Some nickel complexes have shown high suppression of cell migration in lung carcinoma cell lines, possibly due to the silencing of genes related to epithelial-mesenchymal transition [86]. In a study conducted by Qi and co-workers, a nickel complex also inhibited cell migration of hepatoma carcinoma cells [87]. Similarly, in the literature, various examples of ruthenium complexes demonstrating antimigratory effects can be found. A study performed by Xu et al. showed that CT-26 cells treated with a ruthenium complex displayed a pronounced inhibitory effect likely due to downregulation of the cell migration-related proteins metalloproteinase-2 and metalloproteinase-9 [62]. Additionally, as aforementioned, the ruthenium complex NAMI-A has entered clinical trials due to its specific antimetastatic activity [67]. This compound has also demonstrated an inhibitory effect in reducing cell adhesion and migration in HCT-116 cell line. This complex impaired the interaction between the cells and fibronectin and collagen I, two extracellular proteins closely related to cellular migration in the liver, an organ where colon cancer often metastasizes [67].

RECORD EXCERPTS:
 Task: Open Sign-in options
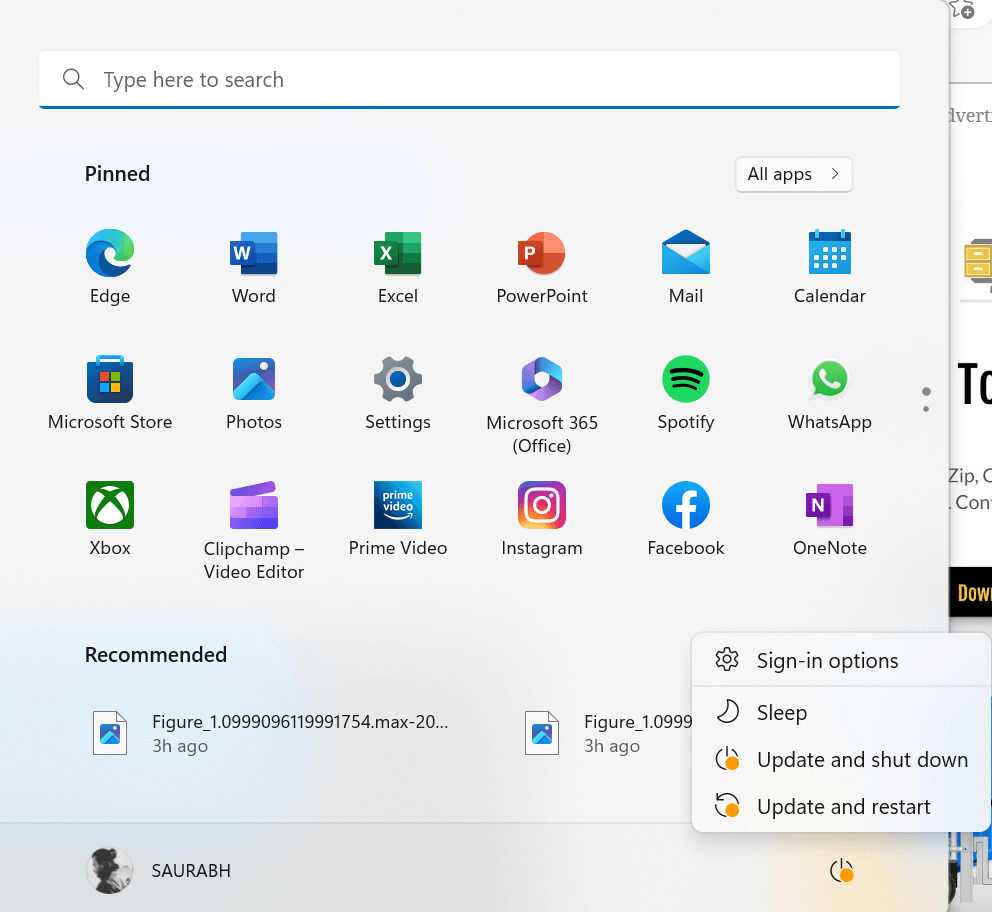pos(827,660)
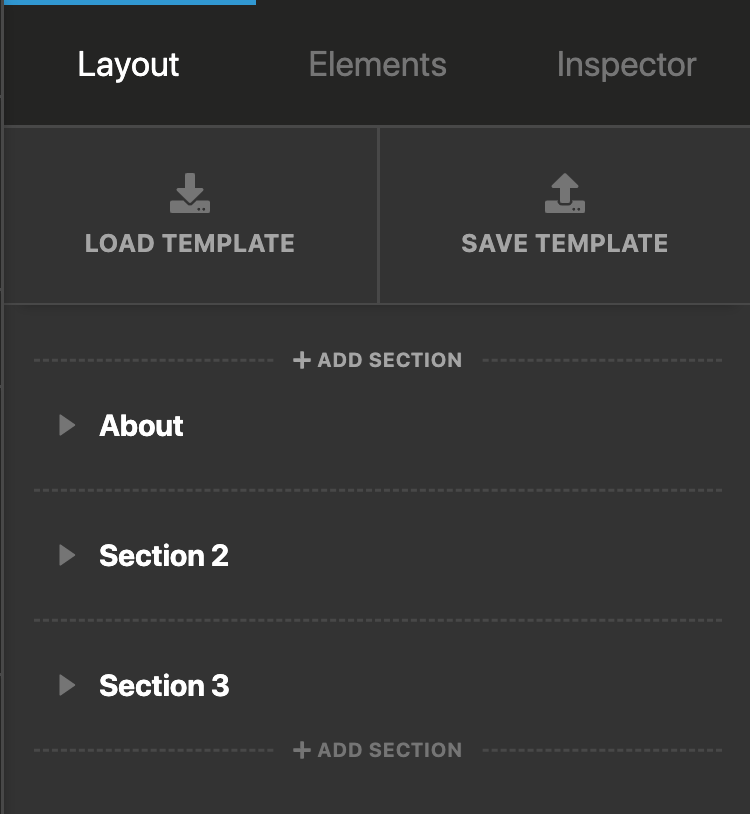This screenshot has width=750, height=814.
Task: Expand the Section 3 disclosure triangle
Action: (x=67, y=685)
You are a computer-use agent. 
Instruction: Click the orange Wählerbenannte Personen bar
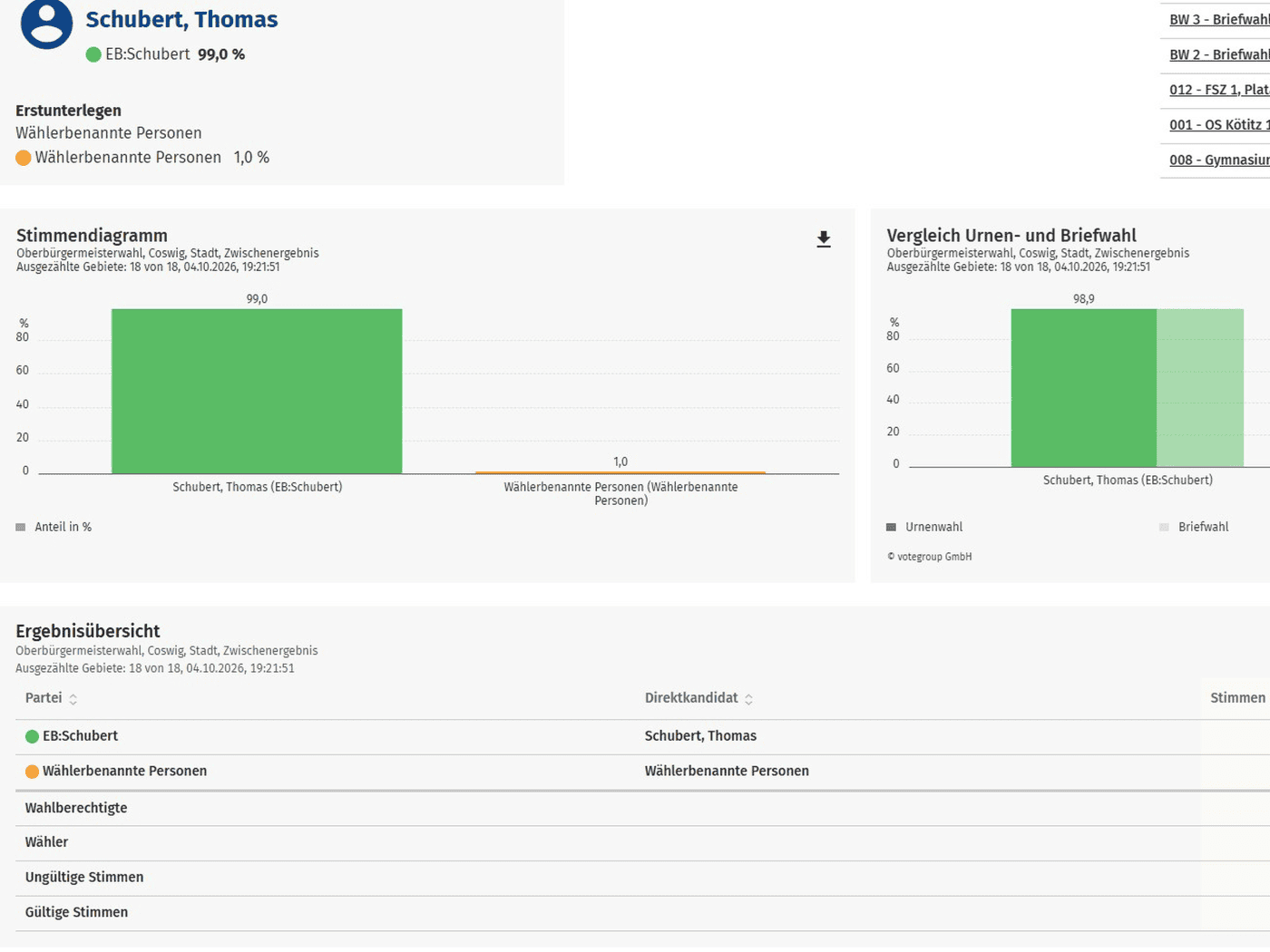click(x=620, y=472)
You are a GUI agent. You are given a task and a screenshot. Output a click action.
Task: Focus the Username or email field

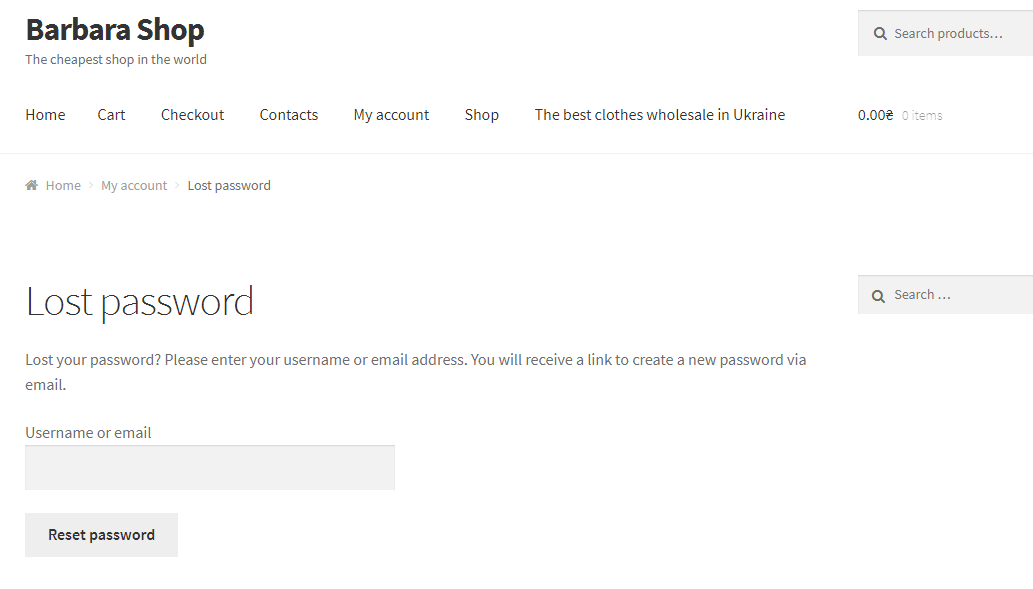pyautogui.click(x=210, y=467)
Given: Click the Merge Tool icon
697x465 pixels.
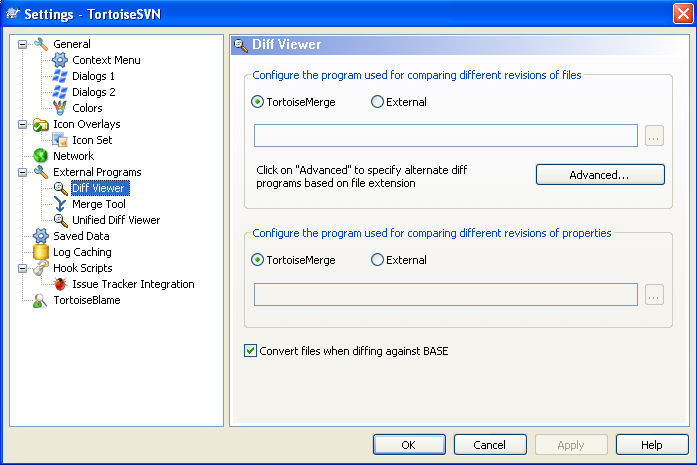Looking at the screenshot, I should [x=60, y=204].
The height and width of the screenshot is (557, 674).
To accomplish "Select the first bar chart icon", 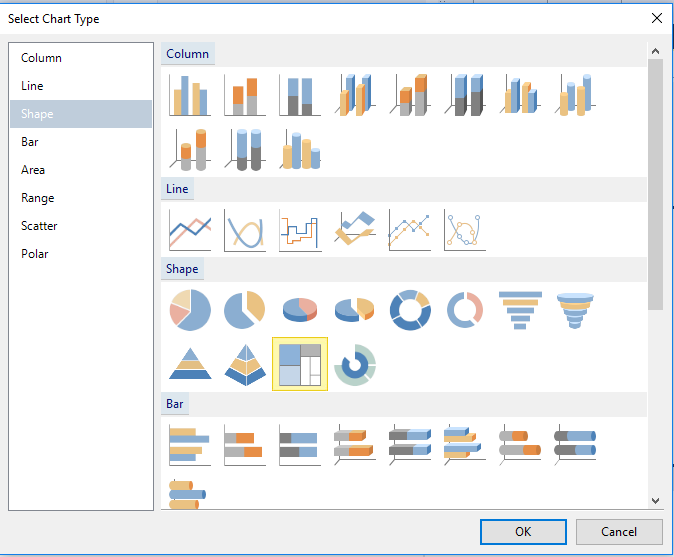I will [x=190, y=445].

SET OF TASKS:
**a.** Say whether each statement agrees with the passage on metal complexes and cell migration above. Answer yes or no for each, quoting the words of the passage that decide it.
(i) A nickel complex inhibited the migration of hepatoma carcinoma cells.
(ii) NAMI-A is a nickel complex.
(iii) NAMI-A reduced cell adhesion and migration in the HCT-116 cell line.
**b.** Rewrite as a bulleted list the paragraph of the passage on metal complexes and cell migration that begins "Some nickel complexes have shown", keeping its main facts.

ANSWERS TO THE PROBLEMS:
**a.**
(i) Yes: "a nickel complex also inhibited cell migration of hepatoma carcinoma cells"
(ii) No: "the ruthenium complex NAMI-A has entered clinical trials"
(iii) Yes: "This compound has also demonstrated an inhibitory effect in reducing cell adhesion and migration in HCT-116 cell line."

**b.**
- Nickel complexes strongly suppressed cell migration in lung carcinoma cell lines, possibly by silencing genes related to epithelial-mesenchymal transition.
- In a study by Qi and co-workers, a nickel complex inhibited migration of hepatoma carcinoma cells.
- Xu et al. found that a ruthenium complex strongly inhibited CT-26 cells, likely by downregulating metalloproteinase-2 and metalloproteinase-9.
- The ruthenium complex NAMI-A entered clinical trials for its specific antimetastatic activity.
- NAMI-A reduced cell adhesion and migration in the HCT-116 cell line.
- NAMI-A impaired cell interaction with fibronectin and collagen I. Both are extracellular proteins tied to cell migration in the liver, where colon cancer often metastasizes.